Supplied records =
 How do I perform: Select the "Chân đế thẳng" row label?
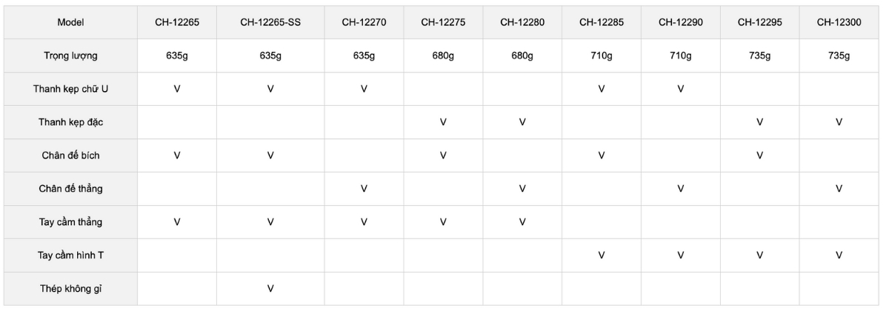[x=70, y=189]
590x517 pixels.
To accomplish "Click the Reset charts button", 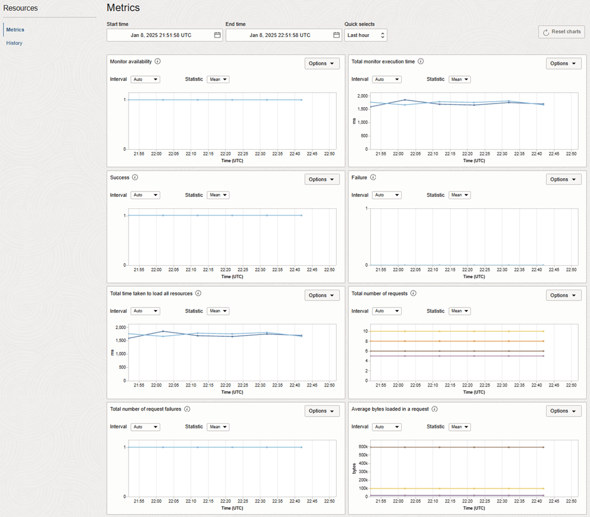I will coord(561,32).
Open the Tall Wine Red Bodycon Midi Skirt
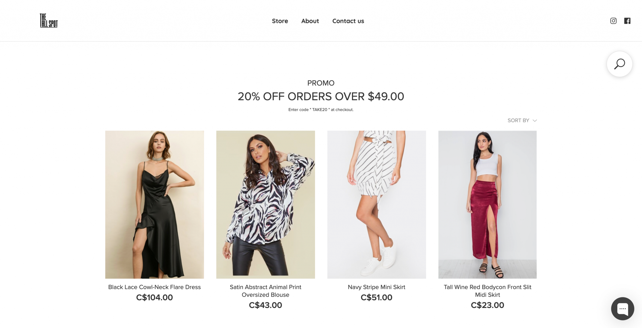 (x=487, y=291)
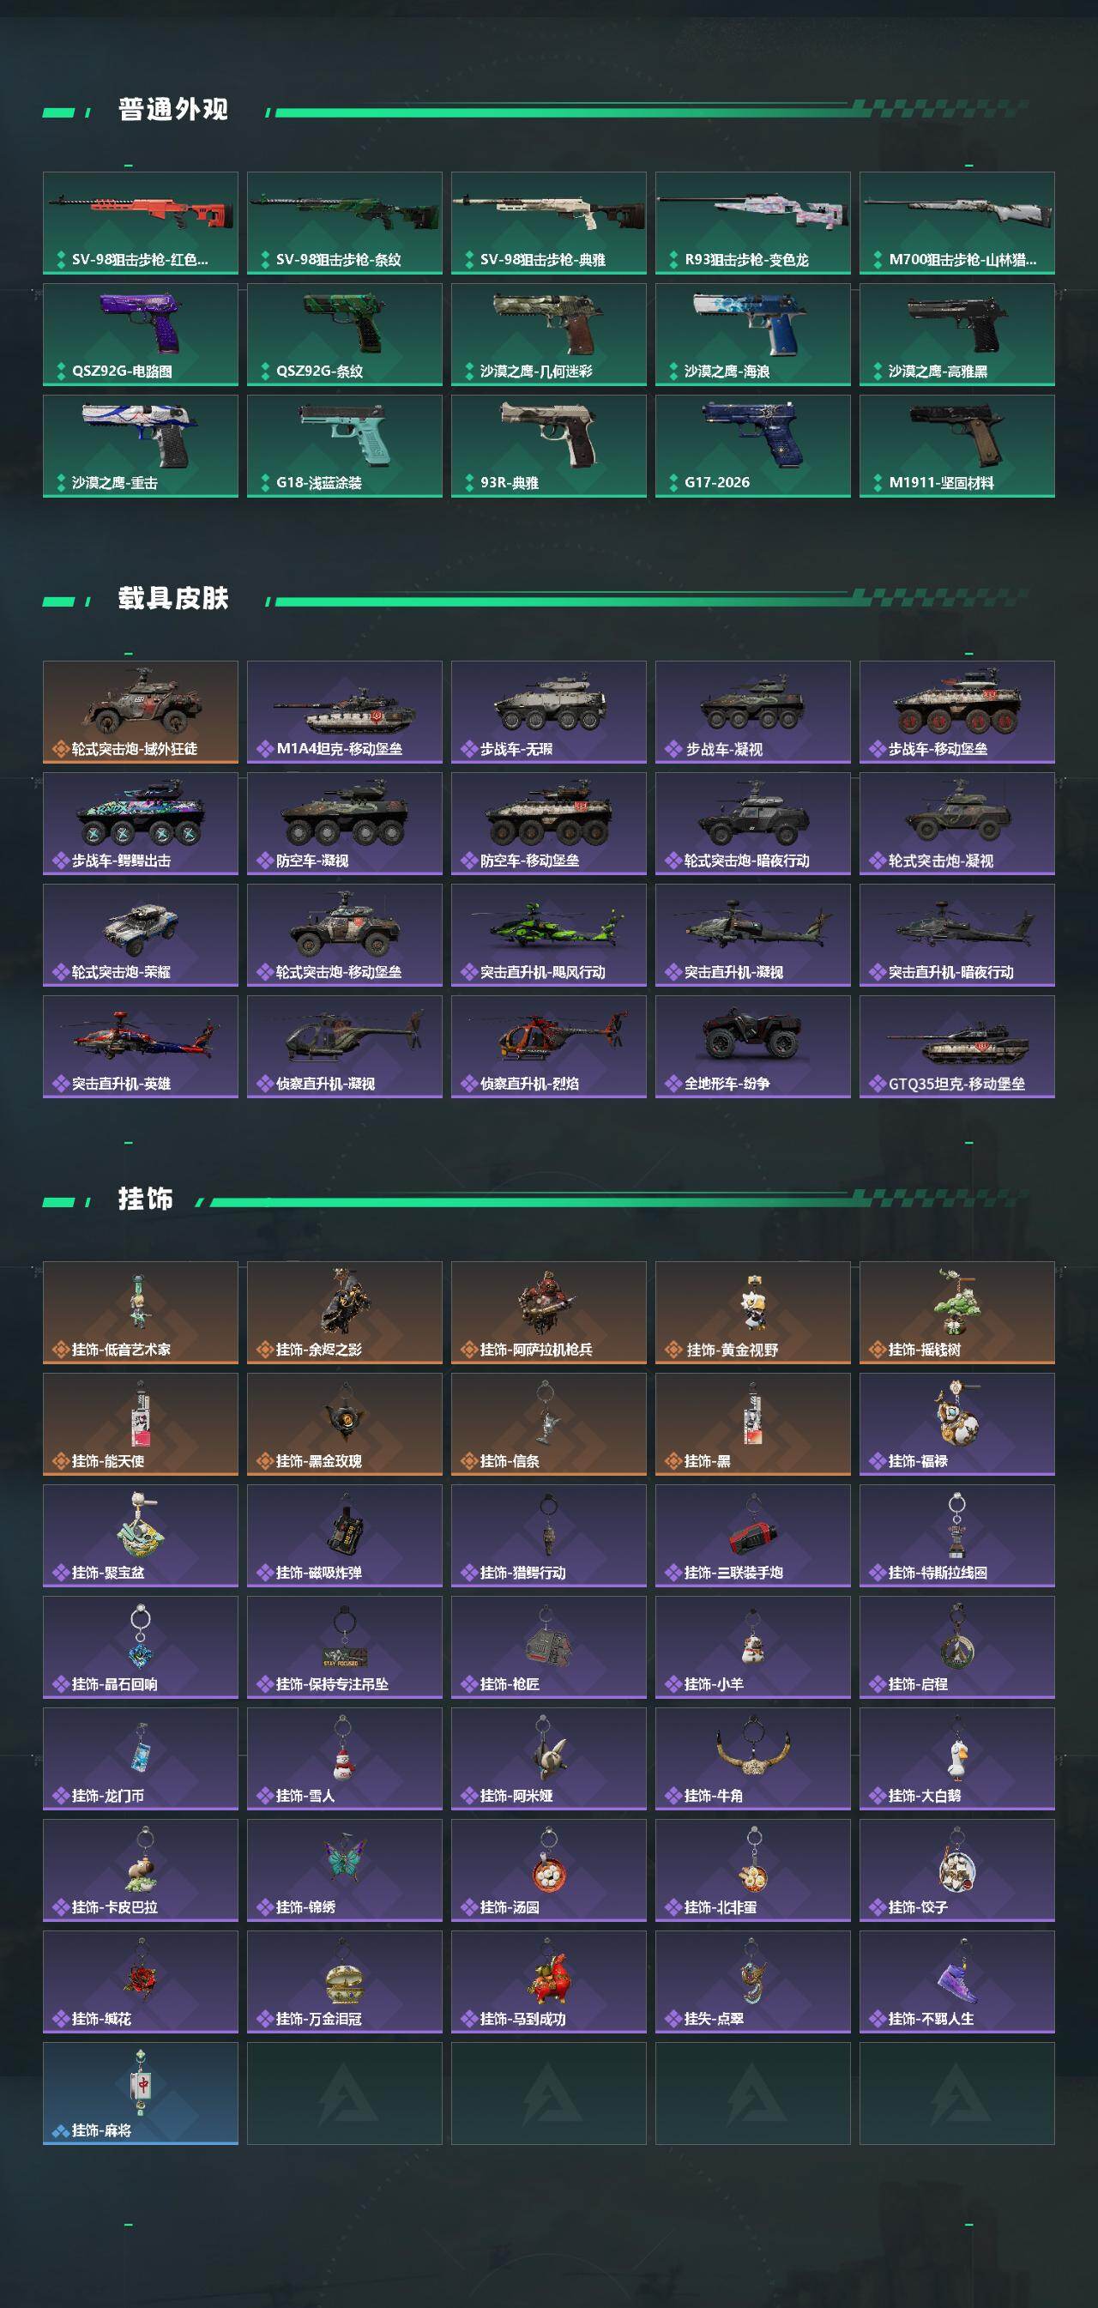Click the 载具皮肤 section heading
The image size is (1098, 2308).
(173, 599)
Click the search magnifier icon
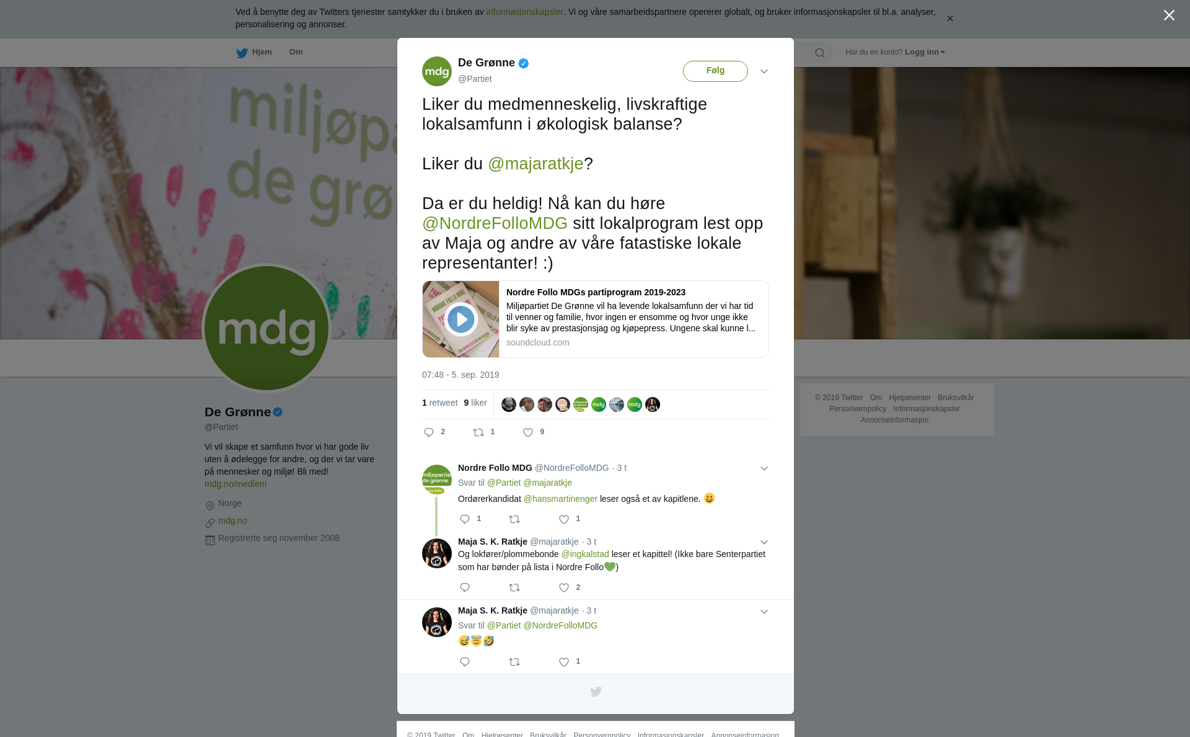 tap(820, 53)
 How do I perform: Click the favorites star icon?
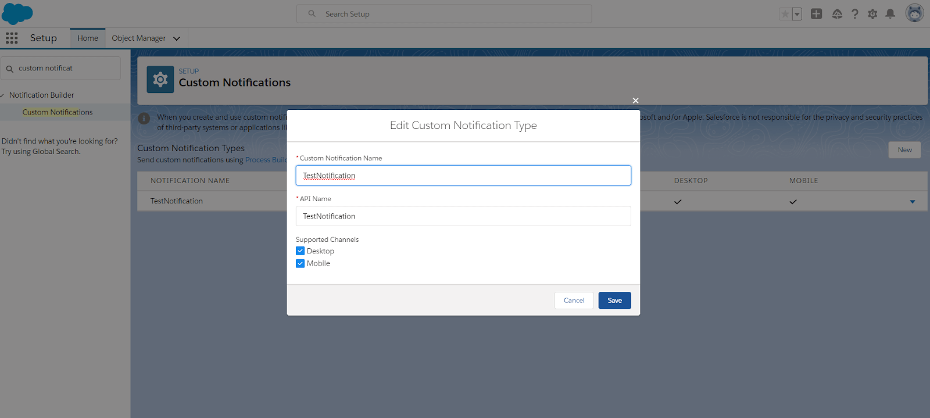pyautogui.click(x=785, y=14)
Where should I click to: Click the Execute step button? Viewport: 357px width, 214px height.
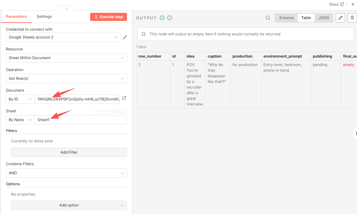tap(109, 17)
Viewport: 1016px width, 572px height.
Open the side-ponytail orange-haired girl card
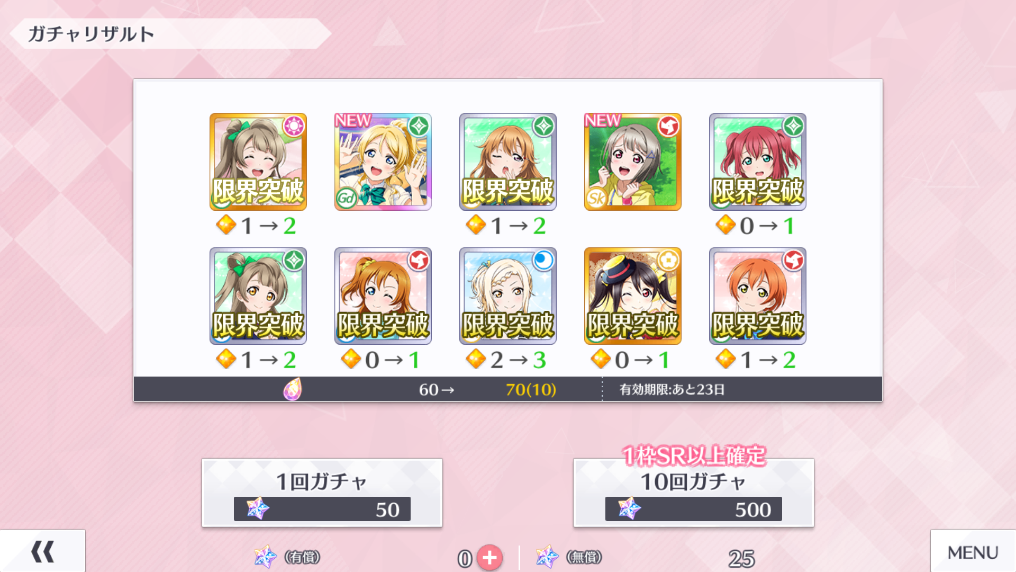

Stated exercise = Render the records as a Markdown table with the columns Row and Text, starting with the line that contains "Viewport: 1016px width, 572px height." and going on through the end of the records. Number each line, skip any blank lines, and leave the pictures out.

The answer =
| Row | Text |
|---|---|
| 1 | Viewport: 1016px width, 572px height. |
| 2 | Open the side-ponytail orange-haired girl card |